In 1991, Kim Hak-sun became the first of the comfort women to share her story with the world. Shortly thereafter, 35 war victims from Korea, including Kim and two other comfort women, filed a class action lawsuit demanding reparations from the Japanese government. Japan denied responsibility for the occurrence of military sexual slavery. Since Jan. 8, 1992, Korean survivors — “halmoni” as they are called – have held a protest rally outside the Japanese Embassy every Wednesday.

Yoshiaki Yoshimi a professor of Japanese modern history at Chuo University in Tokyo, and a founding member of the Center for Research and Documentation on Japan’s War Responsibility, has been a leading scholar documenting Japanese war crimes. On January 12, 1993, he published his research findings showing a direct link between imperial institutions and the “comfort stations.”  The article caused a sensation and forced the Japanese government, represented by Chief Cabinet Secretary Kato Koichi, to acknowledge some of the facts that same day.

Statement by the Chief  Cabinet Secretary Yohei Kono
On January 17, 1993, Prime Minister Kiichi Miyazawa presented formal apologies for the suffering of the victims, during a trip in South Korea. And on August 5, 1993, Chief Cabinet Secretary Yohel Kono acknowledged, in what is known as –the Kono Statement – that Japan’s military forced Korean women to work at “comfort stations” as prostitutes.

“comfort stations were operated in extensive areas for long periods, it is apparent that there existed a great number of comfort women. Comfort stations were operated in response to the request of the military authorities of the day. The then Japanese military was, directly or indirectly, involved in the establishment and management of the comfort stations and the transfer of the women.

“The recruitment of the comfort women was conducted mainly by private recruiters who acted in response to the request of the military. The Government study has revealed that in many cases they were recruited against their own will, through coaxing, coercion, etc., and that, at times, administrative/military personnel directly took part in the recruitments.
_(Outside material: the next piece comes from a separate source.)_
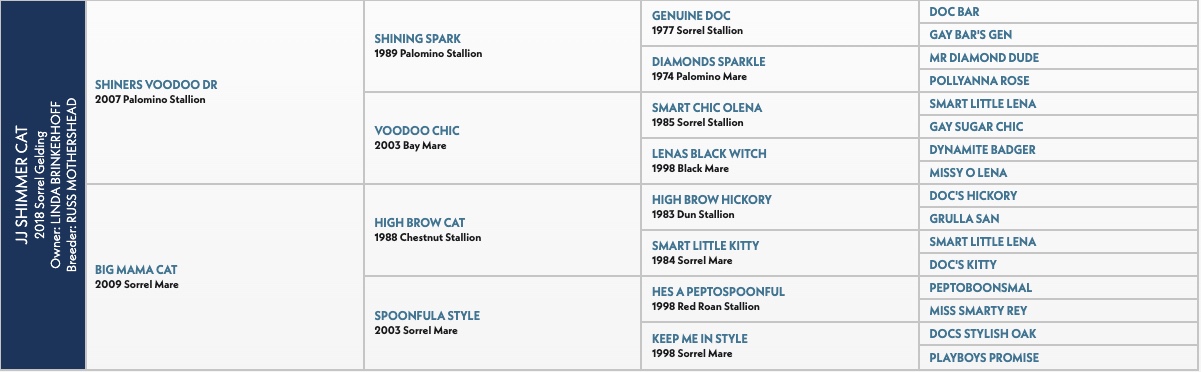Screen dimensions: 1201x372
Task: Open DOC BAR ancestor link
Action: tap(954, 12)
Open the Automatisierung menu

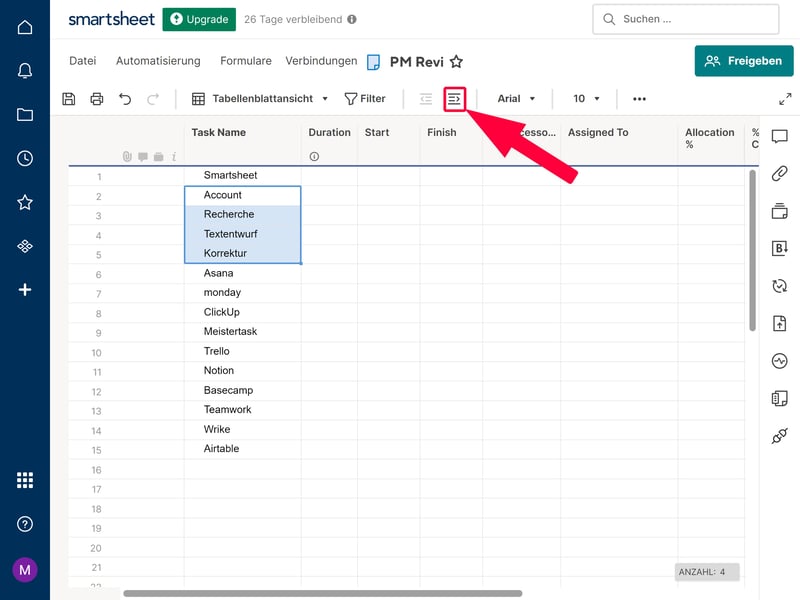(x=158, y=61)
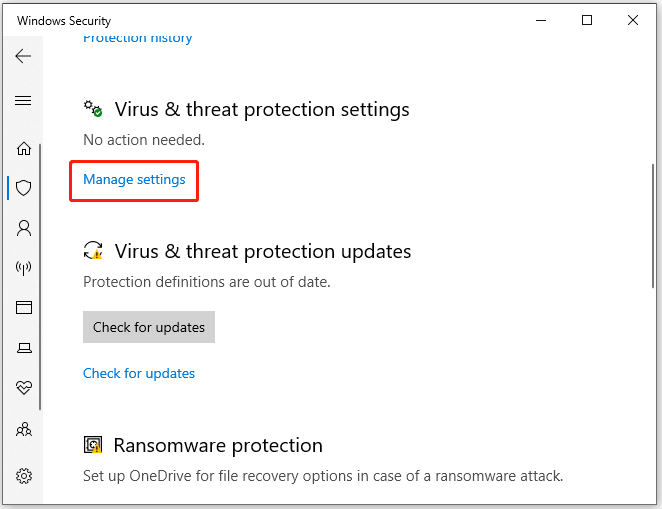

They lived in misery at comfort stations under a coercive atmosphere.

“Undeniably, this was an act, with the involvement of the military authorities of the day, that severely injured the honor and dignity of many women. The Government of Japan would like to take this opportunity once again to extend its sincere apologies and remorse to all those, irrespective of place of origin, who suffered immeasurable pain and incurable physical and psychological wounds as comfort women.” (Kono Statement. Ministry of Foreign Affairs of Japan, Aug. 4, 1993)

The controversy was re-ignited in 2007 when the government back-tracked
The Japanese government under Prime Minister Shinzo Abe backtracked from the Kono Statement — even as additional documentation has shown the active recruiting and administrative role played by the Imperial Japanese Army. The harrowing testimony in 2007, by several surviving comfort women before a Congressional committee, re-ignited the controversy: Koon Ja Kim:

“Many women believed they were being recruited by the army for other types of labor, only to learn they were to be used as sex slaves to calm the nerves of Japanese troops.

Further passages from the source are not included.